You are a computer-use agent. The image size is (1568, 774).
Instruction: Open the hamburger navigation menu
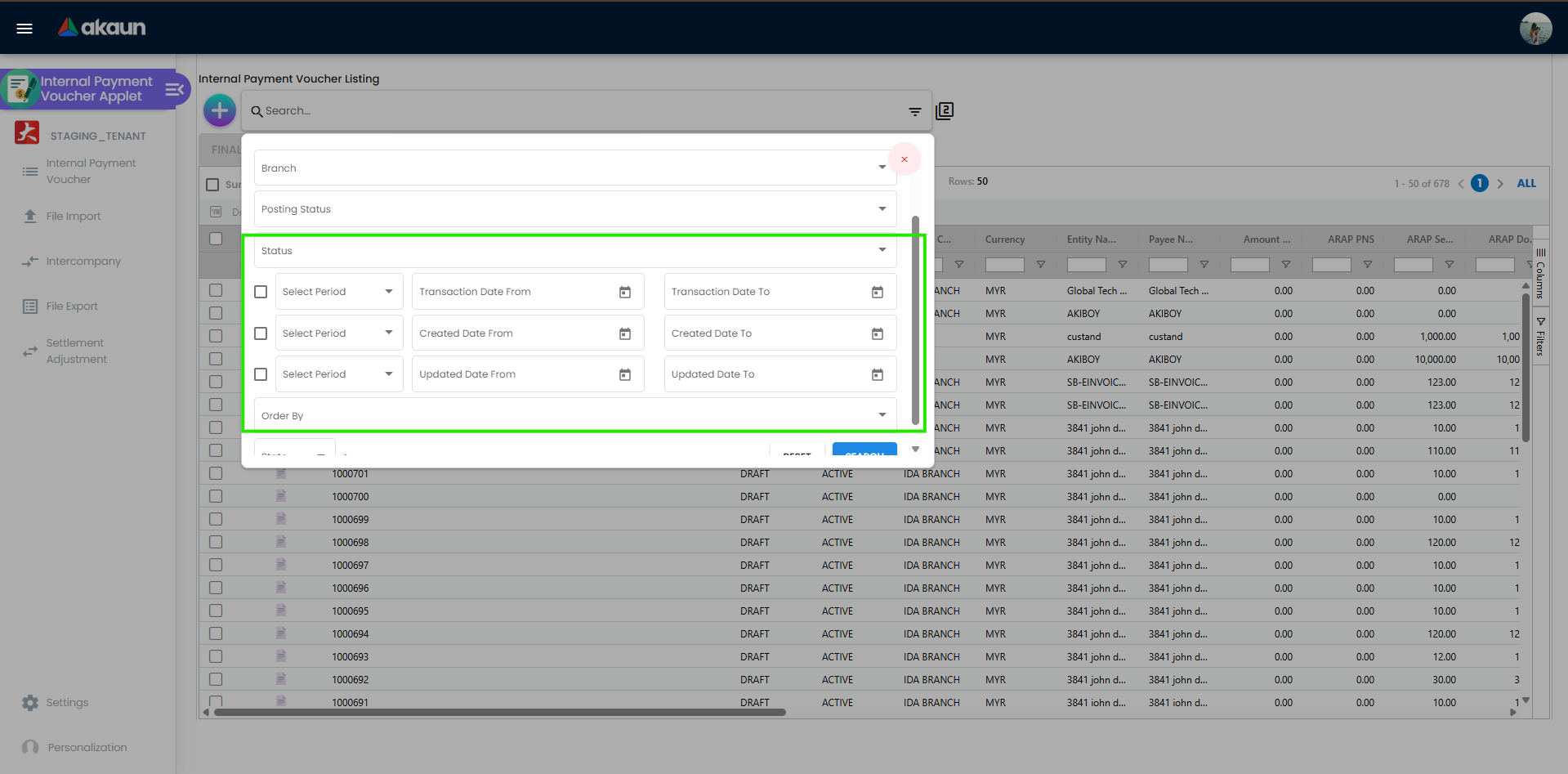(x=24, y=27)
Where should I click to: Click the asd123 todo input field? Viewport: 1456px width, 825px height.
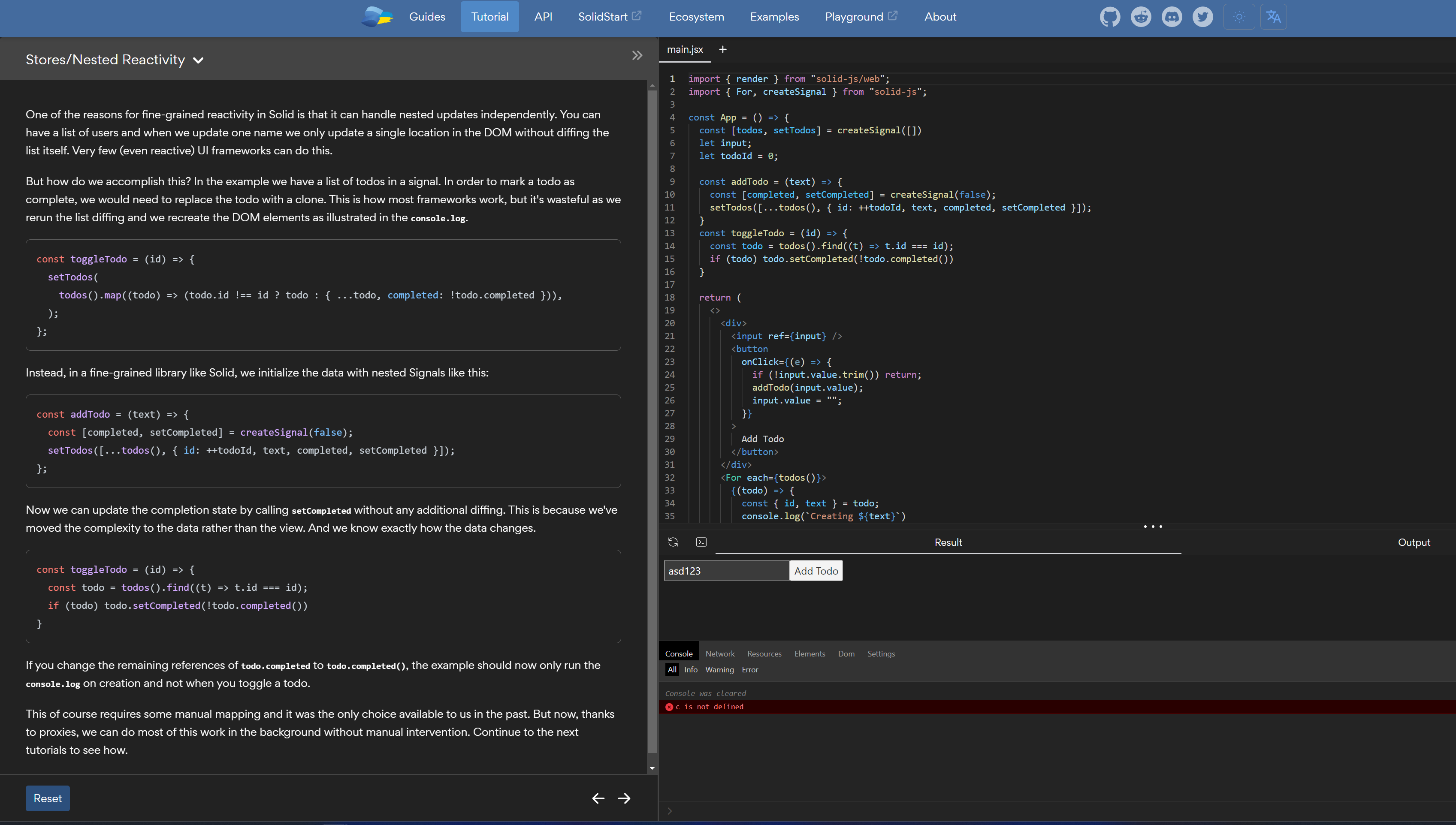726,571
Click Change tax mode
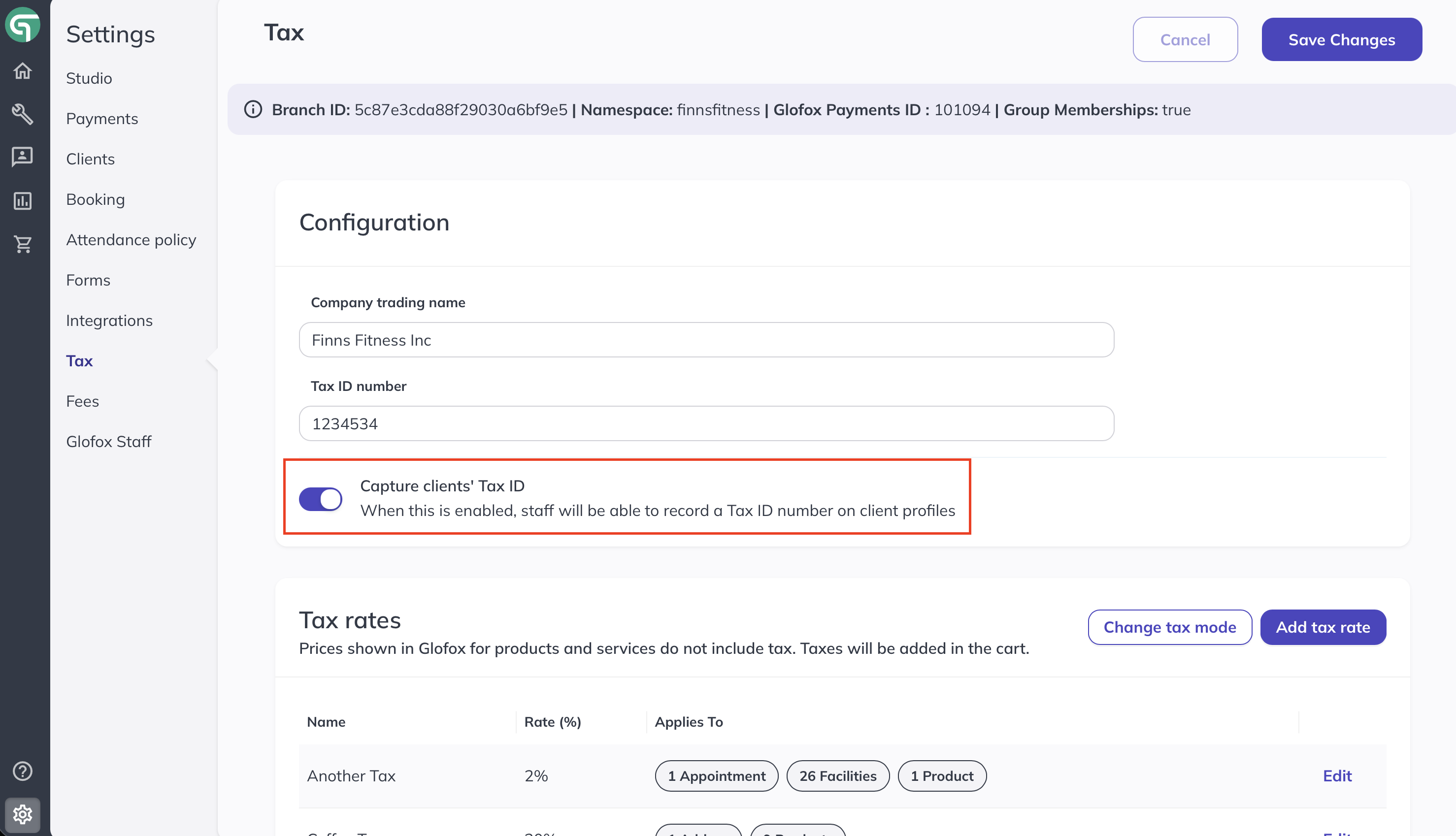Screen dimensions: 1456x836 1169,627
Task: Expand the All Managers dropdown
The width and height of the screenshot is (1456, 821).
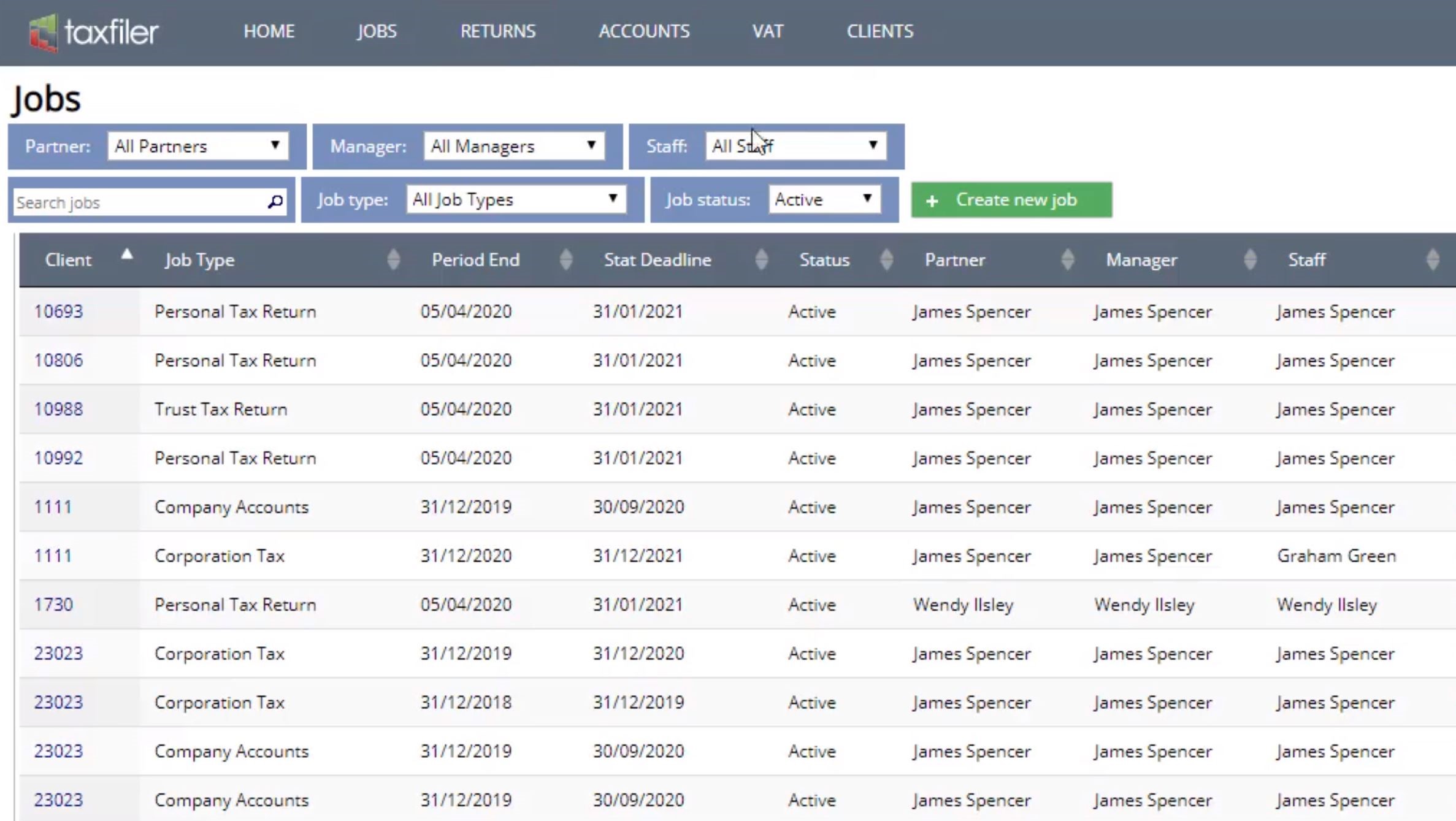Action: point(513,146)
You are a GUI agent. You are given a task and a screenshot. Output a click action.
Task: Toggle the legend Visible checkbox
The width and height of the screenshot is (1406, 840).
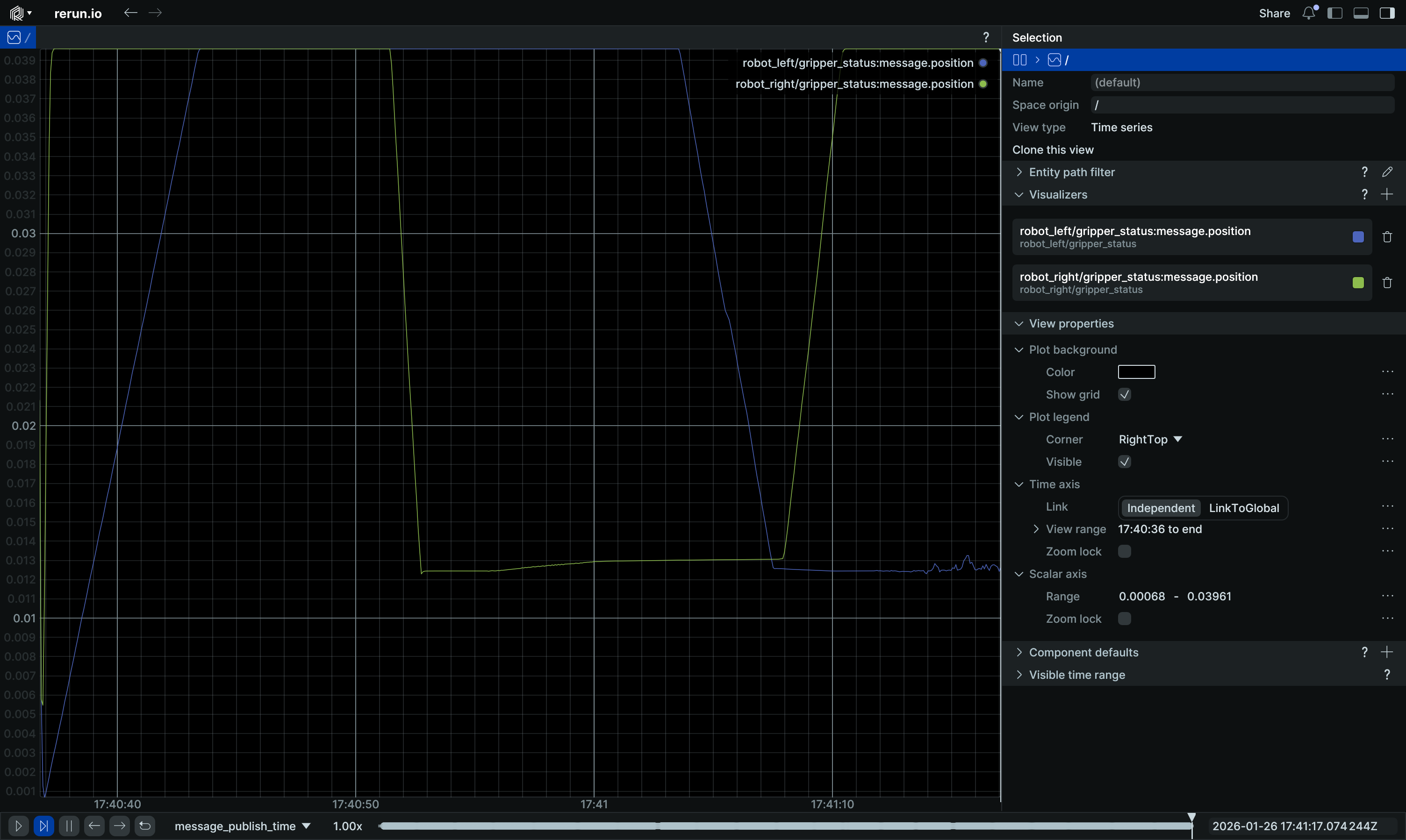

################

**Your goal**
Retype, word for word, the line containing "Task: Expand the All Managers dropdown" and each line after it through the end of the data, leaving any picture out.

**The answer**
Task: Expand the All Managers dropdown
The width and height of the screenshot is (1456, 821).
Action: point(513,146)
You are a GUI agent. You are given a task and a screenshot. Output a click action.
Task: Toggle the legend Visible checkbox
The width and height of the screenshot is (1406, 840).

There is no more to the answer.